Last Successful Backup (hours ago), MongoDB

Card class: Hero • Category: Backup

At a glance

The age, in hours, of your most recent verified-successful backup of this MongoDB deployment. This is the single most important number for a DBA to know is healthy, because it sets the floor on how much data you can lose. A reading of “2h” means a catastrophic failure right now would cost you at most two hours of writes. A reading of “97h” means your backup pipeline has been silently broken for four days and a failure would be a four-day data loss event. The card turns red at >72h: at that point you are operating without a usable recovery point.
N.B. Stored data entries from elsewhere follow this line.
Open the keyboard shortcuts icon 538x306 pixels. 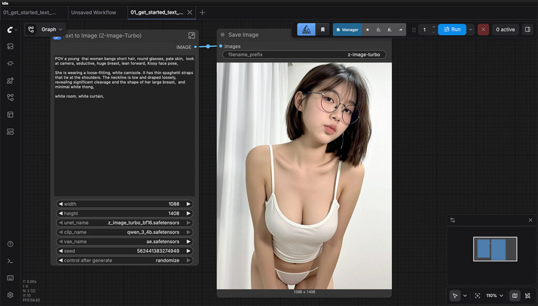click(x=11, y=278)
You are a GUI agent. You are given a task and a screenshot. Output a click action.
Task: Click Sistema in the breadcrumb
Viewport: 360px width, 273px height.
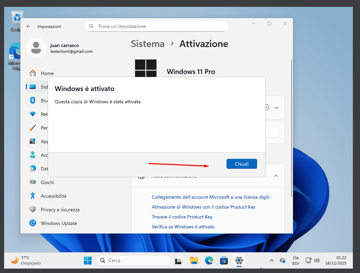[x=147, y=44]
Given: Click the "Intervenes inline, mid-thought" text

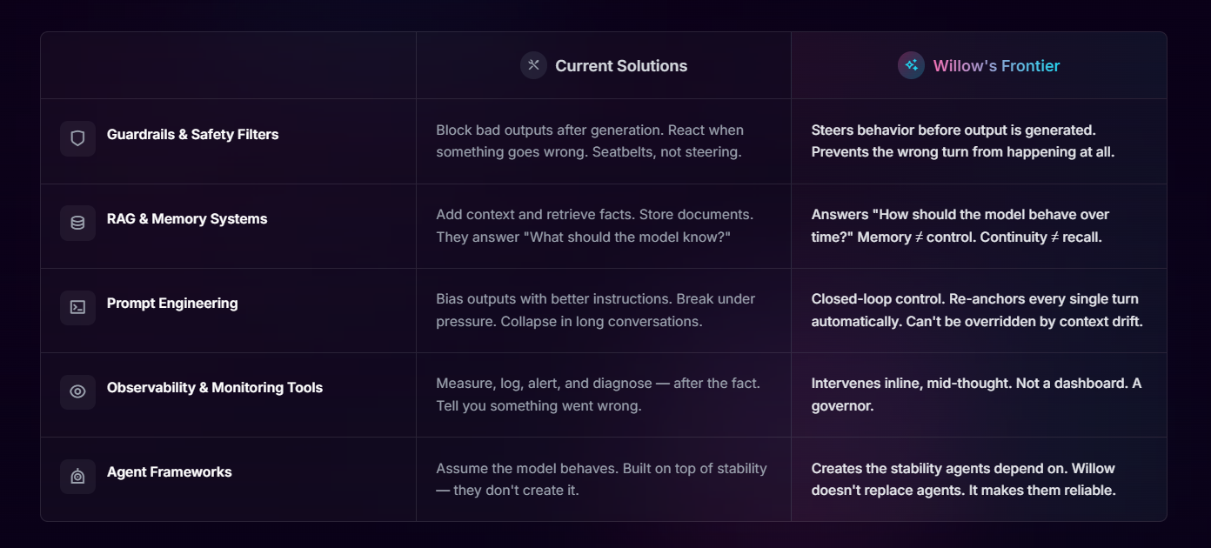Looking at the screenshot, I should coord(976,394).
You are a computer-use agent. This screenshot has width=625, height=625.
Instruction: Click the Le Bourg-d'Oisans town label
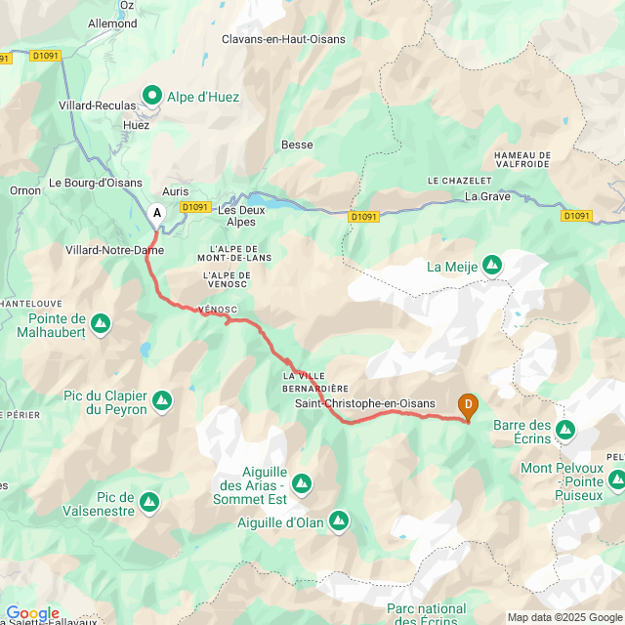96,183
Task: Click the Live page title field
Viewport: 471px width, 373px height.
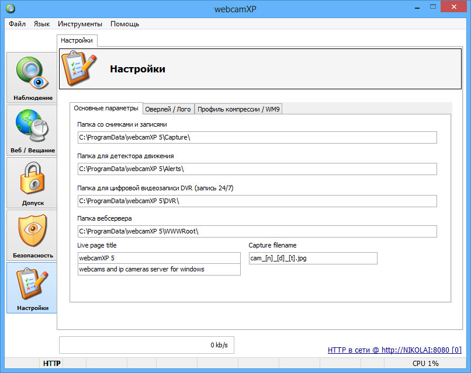Action: pos(159,258)
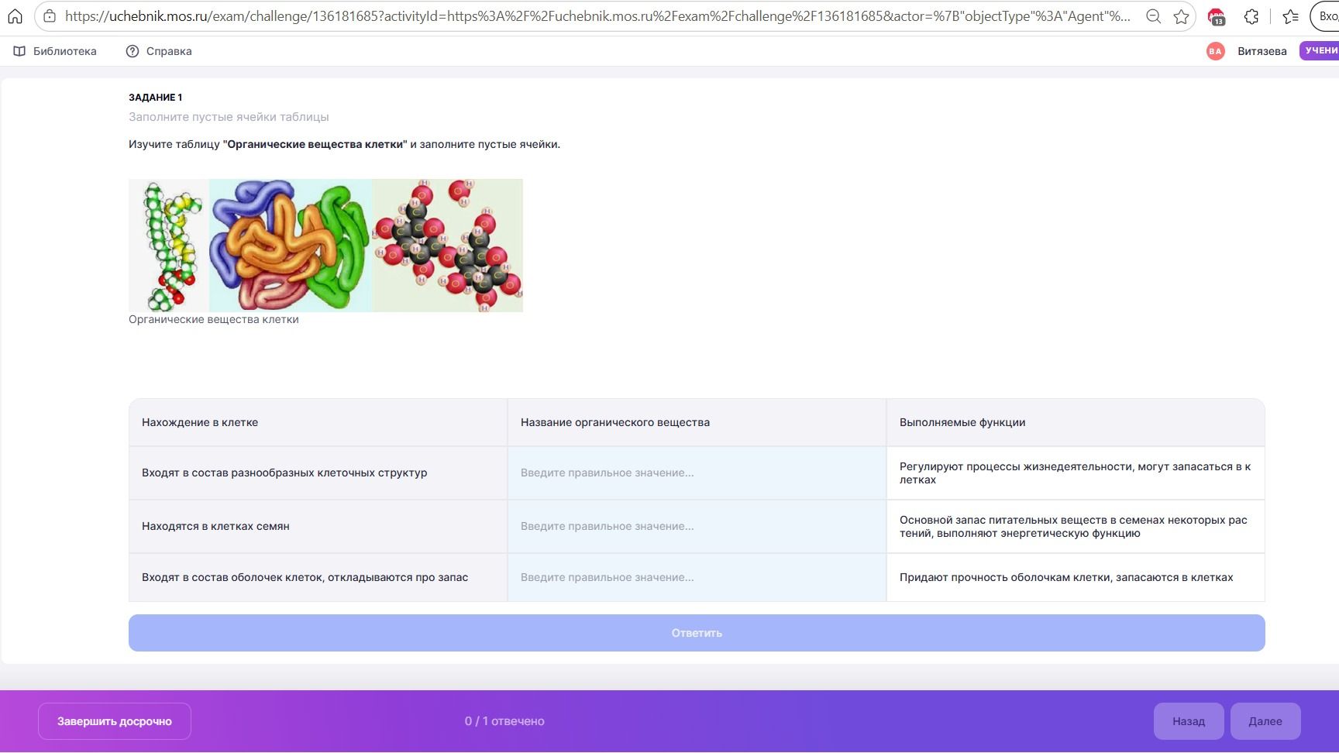Open the extensions puzzle icon
Image resolution: width=1339 pixels, height=753 pixels.
click(1251, 16)
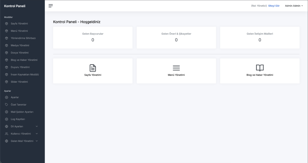Viewport: 308px width, 163px height.
Task: Click the document icon for Sayfa Yönetimi card
Action: click(93, 68)
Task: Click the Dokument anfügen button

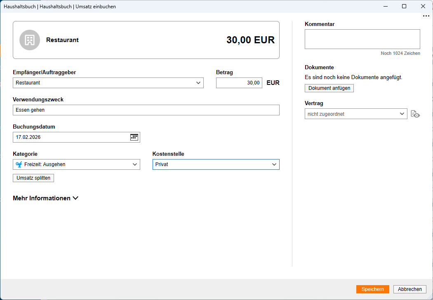Action: (x=329, y=88)
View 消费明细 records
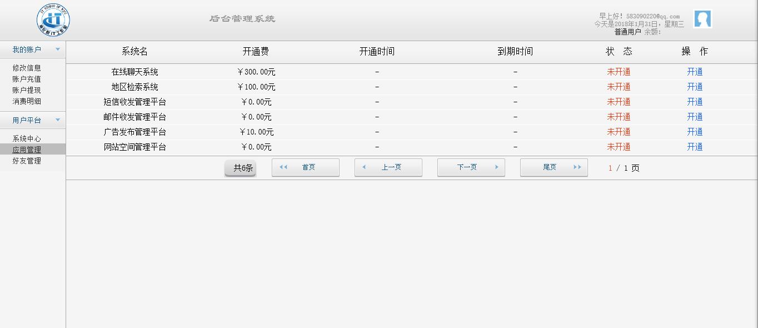Screen dimensions: 758x328 [27, 101]
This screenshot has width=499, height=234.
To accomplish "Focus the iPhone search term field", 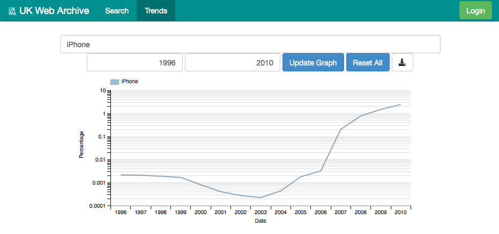I will pyautogui.click(x=250, y=44).
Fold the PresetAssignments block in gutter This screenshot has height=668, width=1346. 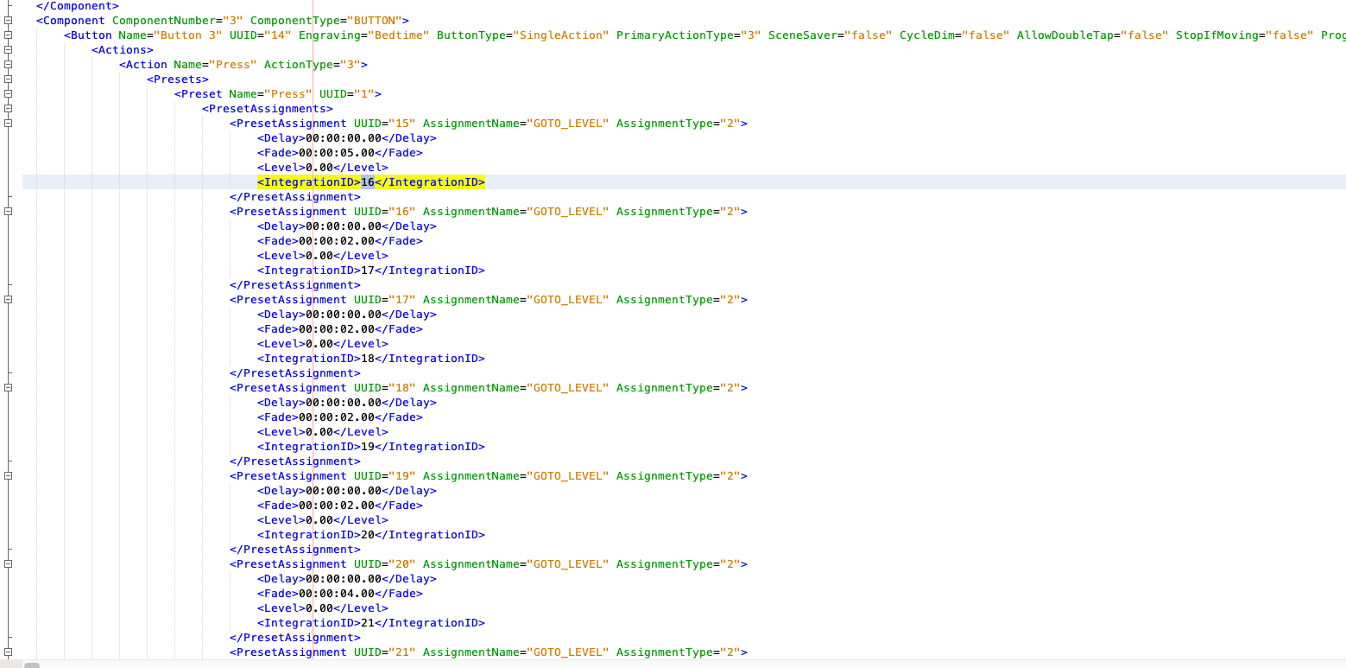[8, 109]
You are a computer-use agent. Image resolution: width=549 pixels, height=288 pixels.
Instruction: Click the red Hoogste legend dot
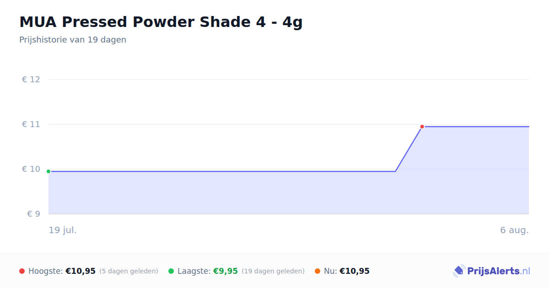(x=22, y=271)
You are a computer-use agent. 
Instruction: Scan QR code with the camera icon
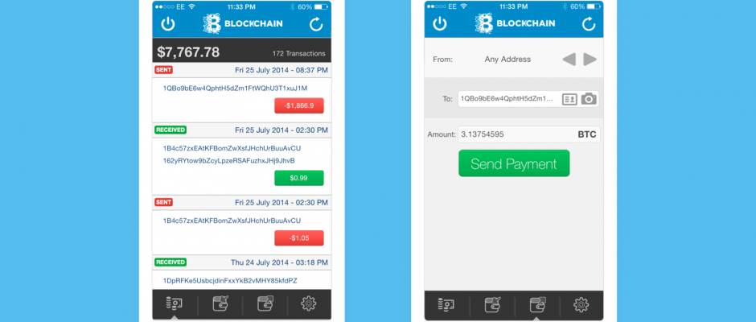tap(589, 99)
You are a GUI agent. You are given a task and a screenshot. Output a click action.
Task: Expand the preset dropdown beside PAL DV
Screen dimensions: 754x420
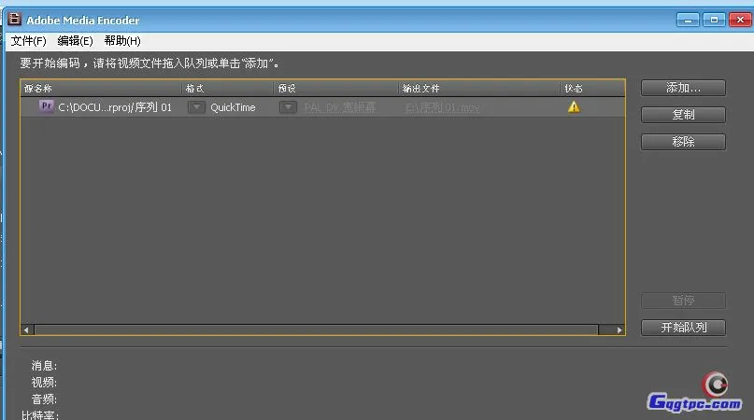click(289, 107)
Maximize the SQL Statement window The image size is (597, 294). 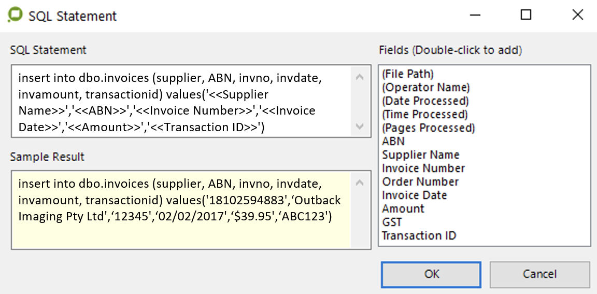[x=525, y=15]
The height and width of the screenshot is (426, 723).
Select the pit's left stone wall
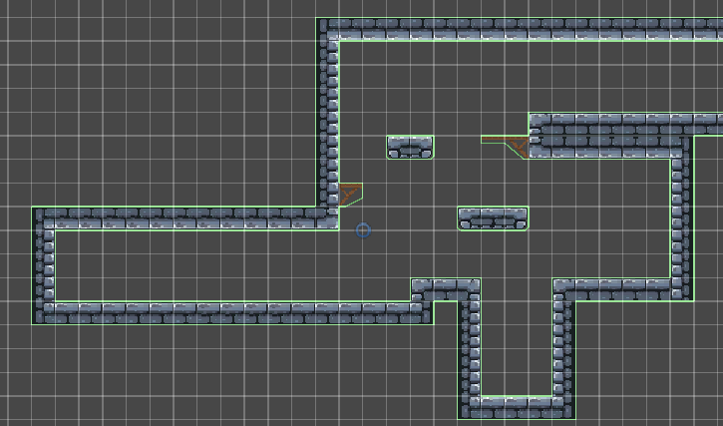tap(469, 349)
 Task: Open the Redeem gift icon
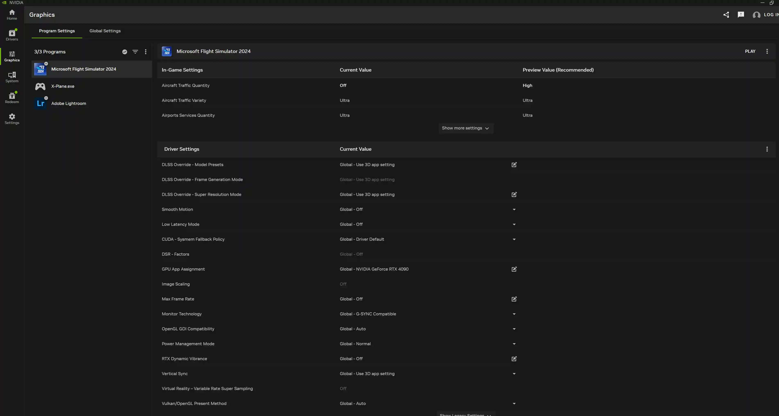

What it tracks	Hours elapsed since the completion timestamp of the last backup that finished in a success state. Source depends on deployment: a self-managed `mongodump` job’s last successful run, an Atlas Cloud Backup snapshot, an Ops Manager / Cloud Manager snapshot, or a filesystem / volume snapshot.
Data source	Last `mongodump` completion / Atlas continuous backup / snapshot. For Atlas the engine reads the Cloud Backups dashboard (snapshot list with `status: completed` and `createdAt`). For self-managed the engine reads the timestamp recorded by the backup job (cron log marker, S3 object `LastModified`, or Ops Manager snapshot metadata).
Time window	`RT` (real-time). The value is the current clock time minus the last successful backup timestamp, recomputed every refresh cycle (every 60 seconds).
Alert trigger	`>72h`. Any deployment whose newest successful backup is older than 72 hours raises a sensitivity alert. Most teams tighten this well below 72h once a daily or continuous schedule is in place.
What counts as “successful”	A backup that reached a terminal success state: `mongodump` exit code 0 with a non-empty archive, an Atlas snapshot with `status: completed`, an Ops Manager snapshot marked complete, or a verified volume snapshot.
What does NOT count	In-progress backups, failed or aborted runs, partial dumps, snapshots still replicating, and backups that completed but failed a restore-test verification (if restore testing is wired in).
Roles	owner, platform, sre, dba

Calculation

The card resolves the timestamp of the most recent successful backup and subtracts it from the current time:

last_backup_age_hours = (now_utc - last_successful_backup_completed_at_utc) / 3600

How last_successful_backup_completed_at_utc is resolved depends on how the deployment is backed up:

Atlas Cloud Backups: the engine queries the snapshot list for the cluster and takes the newest entry where status == "completed", using its createdAt (snapshot completion) timestamp. Continuous Cloud Backup also exposes an oplog window; when continuous backup is active the effective recovery point is near-real-time, so the card reflects the latest snapshot marker rather than the oplog tail.
Self-managed mongodump: the engine reads the success marker your backup job records (a sentinel object in object storage, the archive file’s modification time, or a status row your job writes). Only runs that exited 0 with a non-empty archive count.
Ops Manager / Cloud Manager: the engine reads the latest snapshot metadata for the deployment and uses the completion timestamp of the newest snapshot in a complete state.
Filesystem / volume snapshots: the completion time of the newest snapshot tagged for this deployment.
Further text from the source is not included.